Piwo Marcowe, które urzeka klarownością
W Polsce fanów złocistego trunku z pewnością nie brakuje. W związku z tym w kraju nad Wisłą na sklepowych półkach spotykamy przeróżne odmiany piwa: słynne propozycje największych światowych koncernów oraz butelki pochodzące z bardziej niszowych browarów. Jak nie trudno się domyślić, na uwagę zasługują tutaj przede wszystkim produkty mniejszych, lokalnych wytwórców.
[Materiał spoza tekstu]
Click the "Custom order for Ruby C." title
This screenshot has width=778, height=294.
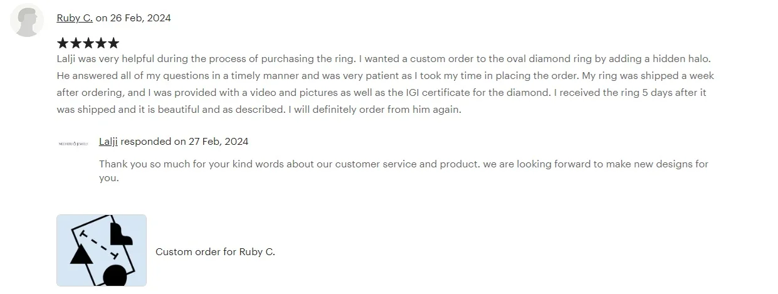coord(215,252)
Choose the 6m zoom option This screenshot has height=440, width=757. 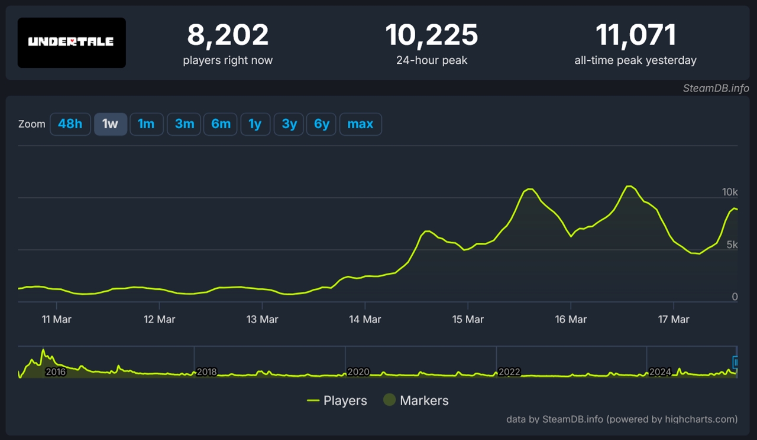[221, 124]
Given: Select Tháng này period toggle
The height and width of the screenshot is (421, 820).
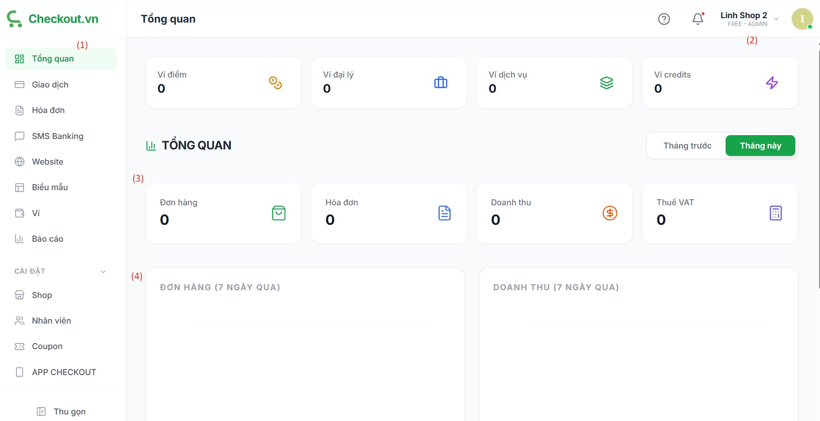Looking at the screenshot, I should (760, 146).

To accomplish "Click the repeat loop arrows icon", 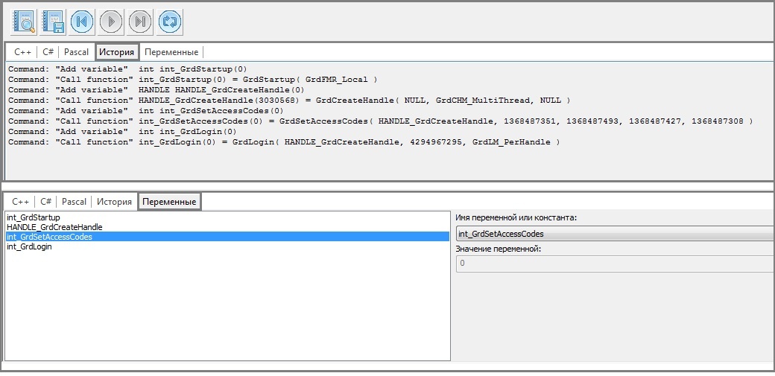I will click(169, 22).
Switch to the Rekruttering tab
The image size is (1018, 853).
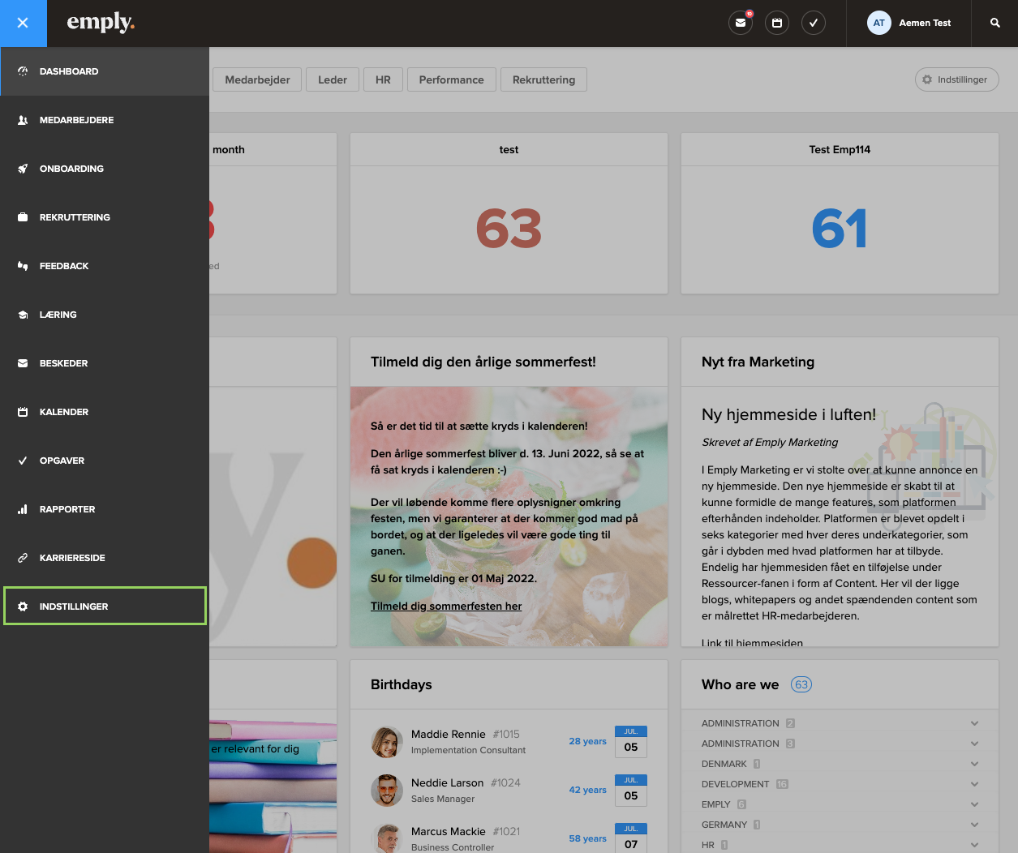click(543, 79)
W ostatnich latach przeżywaliśmy coś, co da się określić mianem piwnego boomu. W tym okresie mocno zmieniło się ogólne podejście do picia tego napoju. Do teraz obserwujemy rosnącą świadomość konsumentów, zdolnych już właściwie docenić rzemieślnicze wyroby mistrzów swego fachu. Dziś oprócz tworzenia zupełnie nowych receptur, popularnością cieszy się wnikliwe oglądanie wstecz w poszukiwaniu wzorców. Jako efekt takiego podejścia, uznaje się między innymi wielki powrót marcowego piwa.
Oktoberfestbier – krótka historia
Märzen to jeden z najstarszych stylów piwnych z naszego kontynentu, nie można nazwać go więc inaczej, jak tylko prawdziwą ikoną europejskiego browarnictwa. Warzone było na zakończenie sezonu – głównie zaś w marcu – z ostatnich zapasów zgromadzonego w poprzednim roku słodu. Następnie natomiast leżakowało przez wiosenne i letnie miesiące, aż do września.
Jak powiedział nam przedstawiciel marki Pilsvar: Nowe i znane do dziś oblicze marcowemu nadano w połowie XIX wieku, kiedy to upowszechniły się piwa dolnej fermentacji. Co ciekawe na Märzen mówi się także Oktoberfestbier, gdyż to właśnie ono było tradycyjnym piwem serwowanym podczas obchodów legendarnego monachijskiego święta. Podczas imprezy bawarscy piwowarzy chwalili się charakterystycznym bursztynowym – czy też może miedzianym – napojem, w którym słodkie nuty górowały nad goryczką.
Doskonałe współczesne piwo marcowe
Małopolski marka Pilsvar wprowadziła niedawno do swojej oferty autorską propozycję piwa marcowego. Dla browaru z Grybowa, to tak naprawdę powrót do korzeni, bowiem już jego założyciel, Franciszek Pashek, prawie sto pięćdziesiąt lat temu ważył podobny napitek. „Pilsvar Marcowe” jest piwem dolnej fermentacji, wykorzystującym cztery gatunki słodu (wiedeński, monachijski, caramunich i pilzneński), a także czeski chmiel Saaz. Długo leżakowane, zacierane dekokcyjnie odznacza się niemal sześcioprocentową zawartością alkoholu oraz gęstością ekstraktu na poziomie 13° Blg.
„Pilsvar Marcowe” – cechy charakterystyczne
W efekcie otrzymujemy ciemnozłoty płyn, na którego powierzchni tworzy się zwarta i trwała, beżowa pianka. Urzeka klarownością i bogatym aromatem, jakie ciężko porównać z innymi piwami marcowymi na rynku. Na pewno docenią je wytrawni, znający się na rzeczy koneserzy; ci zaś, którzy nie próbowali jeszcze żadnego Oktoberfestbier szybko zrozumieją, dlaczego trunek ten przeżywa obecnie w pełni zasłużony renesans.